Safe and effective staffing

Score: 3

The provider made sure there were enough trained and skilled staff, who received effective support, supervision and development. They worked together to provide safe care that met people’s individual needs. People told us staff knew how to care for them. People and relatives told us they could rely on staff providing care at the times, and for the duration, planned. One person said, “They [staff] come every day, 7 days a week, they even turned up on Christmas Day. There are no concerns.” Some people required support form 2 staff members to provide their care. People, relatives and staff told us 2 staff always attended these calls, as planned. Staff told us they received training when they first started working for Covenant Healthcare Limited and their ability to care for people was checked. Staff were supported through on-going supervisions and competency checks. Systems were in place to check the suitability of staff before they commenced employment.

Infection prevention and control

Score: 3

The provider assessed and managed the risk of infection. They detected and controlled the risk of it spreading. People told us staff carefully considered what PPE, [personal protective equipment], was required when supporting them and said staff always used PPE appropriately. Staff confirmed they had enough PPE, knew when to wear PPE, and appreciated the importance of changing it between different care tasks.

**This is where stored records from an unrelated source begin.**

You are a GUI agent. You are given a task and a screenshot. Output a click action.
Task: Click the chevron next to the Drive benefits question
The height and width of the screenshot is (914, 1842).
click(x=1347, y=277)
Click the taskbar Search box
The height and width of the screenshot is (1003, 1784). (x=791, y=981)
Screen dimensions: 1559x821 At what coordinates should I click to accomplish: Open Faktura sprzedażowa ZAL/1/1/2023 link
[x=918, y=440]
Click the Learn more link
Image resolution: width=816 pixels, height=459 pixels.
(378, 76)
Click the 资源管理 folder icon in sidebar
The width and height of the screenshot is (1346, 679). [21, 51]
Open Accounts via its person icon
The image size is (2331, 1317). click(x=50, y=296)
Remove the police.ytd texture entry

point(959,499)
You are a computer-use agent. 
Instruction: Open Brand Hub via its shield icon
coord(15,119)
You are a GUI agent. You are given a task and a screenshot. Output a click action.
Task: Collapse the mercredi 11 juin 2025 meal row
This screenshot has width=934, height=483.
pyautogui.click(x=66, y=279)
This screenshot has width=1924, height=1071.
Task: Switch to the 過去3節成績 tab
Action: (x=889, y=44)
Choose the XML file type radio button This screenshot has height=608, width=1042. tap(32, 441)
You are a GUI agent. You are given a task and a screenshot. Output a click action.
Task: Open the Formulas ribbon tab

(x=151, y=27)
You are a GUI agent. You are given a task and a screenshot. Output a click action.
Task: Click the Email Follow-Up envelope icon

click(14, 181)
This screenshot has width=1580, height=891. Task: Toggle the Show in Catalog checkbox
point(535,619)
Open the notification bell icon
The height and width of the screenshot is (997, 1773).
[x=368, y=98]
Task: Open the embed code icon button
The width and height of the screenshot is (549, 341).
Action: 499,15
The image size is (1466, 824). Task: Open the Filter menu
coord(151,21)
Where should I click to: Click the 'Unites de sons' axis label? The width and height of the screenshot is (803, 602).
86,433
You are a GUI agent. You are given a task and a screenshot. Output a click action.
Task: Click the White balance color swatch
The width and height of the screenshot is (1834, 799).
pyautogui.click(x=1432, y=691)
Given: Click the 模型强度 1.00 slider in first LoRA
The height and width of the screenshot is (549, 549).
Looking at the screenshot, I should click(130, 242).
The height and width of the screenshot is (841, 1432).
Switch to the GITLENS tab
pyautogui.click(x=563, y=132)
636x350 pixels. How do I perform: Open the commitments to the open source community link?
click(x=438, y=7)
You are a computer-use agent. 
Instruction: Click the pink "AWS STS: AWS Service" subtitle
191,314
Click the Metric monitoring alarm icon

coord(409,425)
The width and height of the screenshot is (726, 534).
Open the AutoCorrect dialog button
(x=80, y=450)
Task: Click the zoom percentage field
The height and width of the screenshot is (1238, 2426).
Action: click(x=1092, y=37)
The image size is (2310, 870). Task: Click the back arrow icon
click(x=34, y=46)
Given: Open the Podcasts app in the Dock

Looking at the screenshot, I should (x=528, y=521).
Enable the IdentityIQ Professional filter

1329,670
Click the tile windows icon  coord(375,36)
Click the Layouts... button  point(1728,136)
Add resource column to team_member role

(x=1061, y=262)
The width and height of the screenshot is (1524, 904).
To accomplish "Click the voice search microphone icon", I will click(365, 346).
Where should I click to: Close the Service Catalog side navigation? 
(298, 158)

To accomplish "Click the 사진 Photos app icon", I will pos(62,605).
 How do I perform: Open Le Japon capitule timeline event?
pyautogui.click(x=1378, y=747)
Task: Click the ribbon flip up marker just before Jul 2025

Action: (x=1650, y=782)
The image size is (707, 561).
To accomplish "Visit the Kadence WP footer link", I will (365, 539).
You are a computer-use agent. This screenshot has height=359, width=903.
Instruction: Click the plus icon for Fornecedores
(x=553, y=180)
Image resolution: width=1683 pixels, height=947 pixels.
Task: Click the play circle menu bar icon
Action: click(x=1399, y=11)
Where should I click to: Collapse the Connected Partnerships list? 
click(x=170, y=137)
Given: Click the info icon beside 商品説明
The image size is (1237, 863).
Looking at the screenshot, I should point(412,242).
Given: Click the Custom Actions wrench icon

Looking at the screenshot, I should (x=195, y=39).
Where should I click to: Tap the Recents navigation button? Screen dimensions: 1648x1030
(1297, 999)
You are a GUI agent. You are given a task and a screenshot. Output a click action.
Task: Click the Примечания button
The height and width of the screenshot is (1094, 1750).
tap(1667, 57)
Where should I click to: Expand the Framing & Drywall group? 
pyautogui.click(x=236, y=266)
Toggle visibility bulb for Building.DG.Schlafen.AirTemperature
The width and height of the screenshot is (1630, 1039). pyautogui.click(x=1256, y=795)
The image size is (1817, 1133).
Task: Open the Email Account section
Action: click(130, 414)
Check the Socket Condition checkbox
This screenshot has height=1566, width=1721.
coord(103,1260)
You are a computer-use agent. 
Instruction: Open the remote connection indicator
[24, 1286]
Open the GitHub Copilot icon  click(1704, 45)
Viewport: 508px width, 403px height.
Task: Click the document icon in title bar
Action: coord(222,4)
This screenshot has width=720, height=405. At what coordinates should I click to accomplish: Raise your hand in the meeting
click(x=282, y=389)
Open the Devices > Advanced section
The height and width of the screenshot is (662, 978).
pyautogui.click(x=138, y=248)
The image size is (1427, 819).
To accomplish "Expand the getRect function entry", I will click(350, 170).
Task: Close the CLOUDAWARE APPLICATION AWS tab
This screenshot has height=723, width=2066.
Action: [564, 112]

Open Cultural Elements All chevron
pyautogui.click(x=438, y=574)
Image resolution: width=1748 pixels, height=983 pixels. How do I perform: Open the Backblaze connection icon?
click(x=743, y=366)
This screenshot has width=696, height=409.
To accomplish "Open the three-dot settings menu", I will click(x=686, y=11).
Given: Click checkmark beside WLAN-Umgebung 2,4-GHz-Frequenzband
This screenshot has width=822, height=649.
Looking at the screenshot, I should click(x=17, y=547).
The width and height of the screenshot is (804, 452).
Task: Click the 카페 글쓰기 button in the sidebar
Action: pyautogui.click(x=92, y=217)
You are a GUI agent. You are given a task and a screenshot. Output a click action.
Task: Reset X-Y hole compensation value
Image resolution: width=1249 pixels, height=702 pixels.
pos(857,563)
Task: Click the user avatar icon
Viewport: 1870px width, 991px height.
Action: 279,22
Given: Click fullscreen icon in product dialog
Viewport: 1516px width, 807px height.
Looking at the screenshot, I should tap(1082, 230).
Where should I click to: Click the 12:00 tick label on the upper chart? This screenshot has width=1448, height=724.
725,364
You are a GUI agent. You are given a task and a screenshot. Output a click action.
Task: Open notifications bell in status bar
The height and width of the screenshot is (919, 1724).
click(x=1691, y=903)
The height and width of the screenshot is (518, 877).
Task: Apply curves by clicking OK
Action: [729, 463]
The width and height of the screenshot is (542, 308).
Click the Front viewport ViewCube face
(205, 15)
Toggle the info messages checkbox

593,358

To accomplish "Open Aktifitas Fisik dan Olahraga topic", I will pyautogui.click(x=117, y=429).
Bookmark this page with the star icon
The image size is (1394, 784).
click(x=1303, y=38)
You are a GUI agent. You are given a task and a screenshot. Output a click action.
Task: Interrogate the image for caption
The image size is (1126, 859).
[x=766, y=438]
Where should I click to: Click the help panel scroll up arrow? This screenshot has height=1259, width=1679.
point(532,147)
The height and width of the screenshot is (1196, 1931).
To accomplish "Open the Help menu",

Staff understood the links between good infection prevention practices and the reduction in the spread of infections, such as safe disposal of soiled items. People’s care plans provided staff with detailed guidance on how to reduce each person’s risk of infection. Senior staff checked staff practice to assure themselves staff followed good infection control practices. The registered manager agreed to review how they promoted good infection prevention within the office’s rest room, as office-based staff also undertook care calls. This would help to further reduce the likelihood of the spread of infection.

Medicines optimisation

Score: 3

The provider made sure that medicines and treatments were safe and met people’s needs, capacities and preferences. Staff involved people in planning, including when changes happened. There had been improvements in the way people's medicines were managed. Staff were now given detailed guidance to ensure people received their medicines safely. Protocols had been introduced for staff to follow where people required ‘as and when’ medicines. There had been improvements in staff following manufacturer’s instructions in relation to the administration of medicines administered via patches. For example, we only identified 1 instance over a 12 week medicine administration cycle where staff practice had resulted in a person’s patch not being rotated as required. There was no evidence of harm to the person and the registered manager took immediate action to address this. People's care plans now provided staff with detailed guidance to follow, where people with complex needs were supported to have their medicines. For example, where people’s medicines were not administered orally. Some people managed their own medicines, or with support from their family members. Other people received support from staff to ensure they had the medicines they needed to remain well. One person told us, “[Staff] watch me taking my medicines, I wait until they come, they record it.” Staff were not allowed to administer medicines until they had been trained to do this, and their competency to continue to administer people’s medicines was checked over time. However, we found occasional inconsistencies in staff recording relating to medicinal creams. The registered manager gave us their assurances they would address this without delay.